◆ Goal
Could you turn every line of the records below into a numbered list, leaving out the blank lines?

◆ Information provided
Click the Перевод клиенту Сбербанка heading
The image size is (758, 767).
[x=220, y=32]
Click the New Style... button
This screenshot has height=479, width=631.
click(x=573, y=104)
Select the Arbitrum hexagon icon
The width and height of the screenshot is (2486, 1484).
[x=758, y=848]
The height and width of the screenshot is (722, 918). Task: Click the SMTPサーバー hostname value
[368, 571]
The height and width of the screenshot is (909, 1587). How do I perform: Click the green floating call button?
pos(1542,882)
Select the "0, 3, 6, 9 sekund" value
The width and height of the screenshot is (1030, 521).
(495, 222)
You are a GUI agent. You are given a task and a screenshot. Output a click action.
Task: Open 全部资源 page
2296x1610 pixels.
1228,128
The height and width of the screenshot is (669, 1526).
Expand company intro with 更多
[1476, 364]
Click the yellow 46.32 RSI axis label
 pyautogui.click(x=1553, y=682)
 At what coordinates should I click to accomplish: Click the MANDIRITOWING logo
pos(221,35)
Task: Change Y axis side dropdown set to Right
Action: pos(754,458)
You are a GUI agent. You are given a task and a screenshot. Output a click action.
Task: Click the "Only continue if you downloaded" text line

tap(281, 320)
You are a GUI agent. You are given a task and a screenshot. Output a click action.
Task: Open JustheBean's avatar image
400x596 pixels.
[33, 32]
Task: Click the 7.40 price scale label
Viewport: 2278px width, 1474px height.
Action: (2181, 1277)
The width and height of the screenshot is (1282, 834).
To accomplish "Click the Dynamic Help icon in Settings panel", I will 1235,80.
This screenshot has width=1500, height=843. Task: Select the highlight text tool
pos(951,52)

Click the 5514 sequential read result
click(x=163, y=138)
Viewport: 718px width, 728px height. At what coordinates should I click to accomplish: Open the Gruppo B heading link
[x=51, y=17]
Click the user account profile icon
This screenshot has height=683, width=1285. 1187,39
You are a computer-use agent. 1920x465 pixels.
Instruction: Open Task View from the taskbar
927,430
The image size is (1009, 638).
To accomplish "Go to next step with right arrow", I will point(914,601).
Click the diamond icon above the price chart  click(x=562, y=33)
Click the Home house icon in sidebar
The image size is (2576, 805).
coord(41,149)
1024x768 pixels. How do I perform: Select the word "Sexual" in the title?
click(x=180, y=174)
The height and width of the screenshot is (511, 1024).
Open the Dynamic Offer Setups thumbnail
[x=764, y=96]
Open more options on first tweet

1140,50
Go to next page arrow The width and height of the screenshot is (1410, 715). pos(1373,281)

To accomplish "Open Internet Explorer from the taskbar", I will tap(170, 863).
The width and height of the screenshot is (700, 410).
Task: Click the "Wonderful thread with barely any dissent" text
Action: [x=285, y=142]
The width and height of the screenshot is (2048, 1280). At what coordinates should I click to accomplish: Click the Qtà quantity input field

◆ Solution for this task
1. Click the Перевод клиенту Сбербанка heading
2. The image size is (758, 767).
3. [x=220, y=32]
4. Click the New Style... button
5. This screenshot has height=479, width=631.
6. click(x=573, y=104)
7. Select the Arbitrum hexagon icon
8. The width and height of the screenshot is (2486, 1484).
9. [x=758, y=848]
10. The height and width of the screenshot is (722, 918). Task: Click the SMTPサーバー hostname value
11. [368, 571]
12. The height and width of the screenshot is (909, 1587). How do I perform: Click the green floating call button?
13. pos(1542,882)
14. Select the "0, 3, 6, 9 sekund" value
15. The width and height of the screenshot is (1030, 521).
16. (495, 222)
17. You are a GUI agent. You are given a task and a screenshot. Output a click action.
18. Task: Open 全部资源 page
19. 2296x1610 pixels.
20. 1228,128
21. The height and width of the screenshot is (669, 1526).
22. Expand company intro with 更多
23. [1476, 364]
24. Click the yellow 46.32 RSI axis label
25.  pyautogui.click(x=1553, y=682)
26.  At what coordinates should I click to accomplish: Click the MANDIRITOWING logo
27. pos(221,35)
28. Task: Change Y axis side dropdown set to Right
29. Action: pos(754,458)
30. You are a GUI agent. You are given a task and a screenshot. Output a click action.
31. Task: Click the "Only continue if you downloaded" text line
32. tap(281, 320)
33. You are a GUI agent. You are given a task and a screenshot. Output a click action.
34. Task: Open JustheBean's avatar image
35. 400x596 pixels.
36. [33, 32]
37. Task: Click the 7.40 price scale label
38. Viewport: 2278px width, 1474px height.
39. Action: (2181, 1277)
40. The width and height of the screenshot is (1282, 834).
41. To accomplish "Click the Dynamic Help icon in Settings panel", I will 1235,80.
42. This screenshot has width=1500, height=843. Task: Select the highlight text tool
43. pos(951,52)
44. Click the 5514 sequential read result
45. click(x=163, y=138)
46. Viewport: 718px width, 728px height. At what coordinates should I click to accomplish: Open the Gruppo B heading link
47. [x=51, y=17]
48. Click the user account profile icon
49. This screenshot has height=683, width=1285. 1187,39
50. You are a computer-use agent. 1920x465 pixels.
51. Instruction: Open Task View from the taskbar
52. 927,430
53. The image size is (1009, 638).
54. To accomplish "Go to next step with right arrow", I will point(914,601).
55. Click the diamond icon above the price chart  click(x=562, y=33)
56. Click the Home house icon in sidebar
57. The image size is (2576, 805).
58. coord(41,149)
59. 1024x768 pixels. How do I perform: Select the word "Sexual" in the title?
60. click(x=180, y=174)
61. The height and width of the screenshot is (511, 1024).
62. Open the Dynamic Offer Setups thumbnail
63. [x=764, y=96]
64. Open more options on first tweet
65. 1140,50
66. Go to next page arrow The width and height of the screenshot is (1410, 715). pos(1373,281)
67. To accomplish "Open Internet Explorer from the taskbar", I will tap(170, 863).
68. The width and height of the screenshot is (700, 410).
69. Task: Click the "Wonderful thread with barely any dissent" text
70. Action: [x=285, y=142]
71. The width and height of the screenshot is (2048, 1280). At what coordinates should I click to accomplish: Click the Qtà quantity input field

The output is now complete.